### Data records:
[Start of section]

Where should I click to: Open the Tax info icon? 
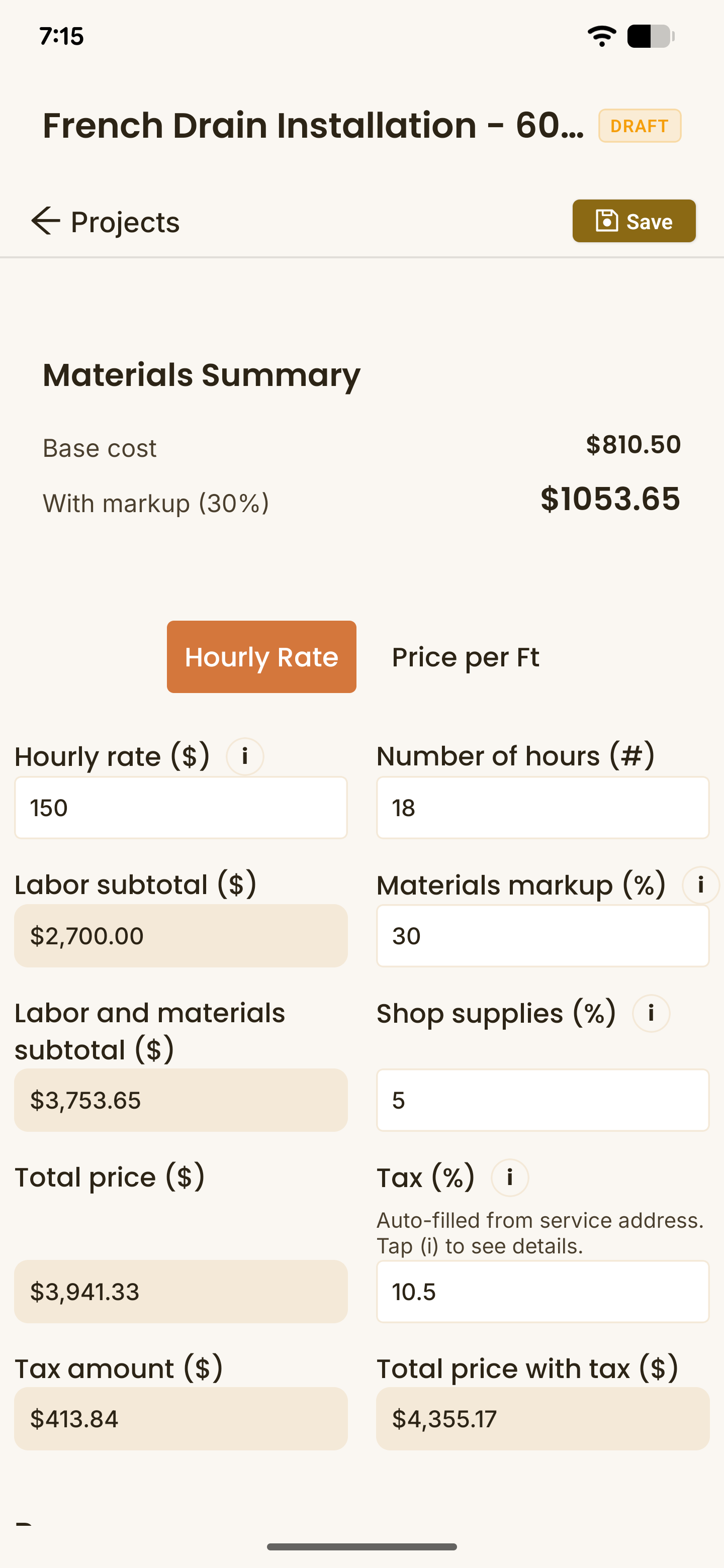(510, 1178)
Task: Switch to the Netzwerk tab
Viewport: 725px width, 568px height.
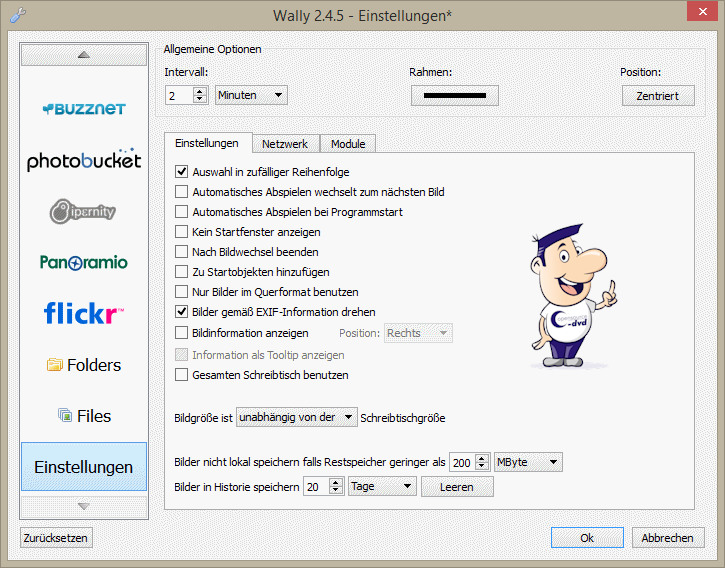Action: 285,144
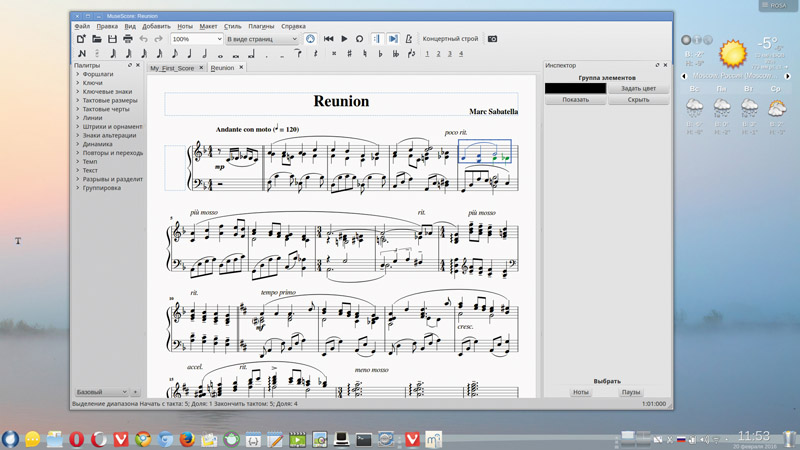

[End of section]

### The task:
Write out each entry exactly as given, but skip the pictures.

### Answer area:
Where should I click to: Open the Tax info icon? 
(510, 1178)
Task: Switch to the Netzwerk tab
Viewport: 725px width, 568px height.
Action: 285,144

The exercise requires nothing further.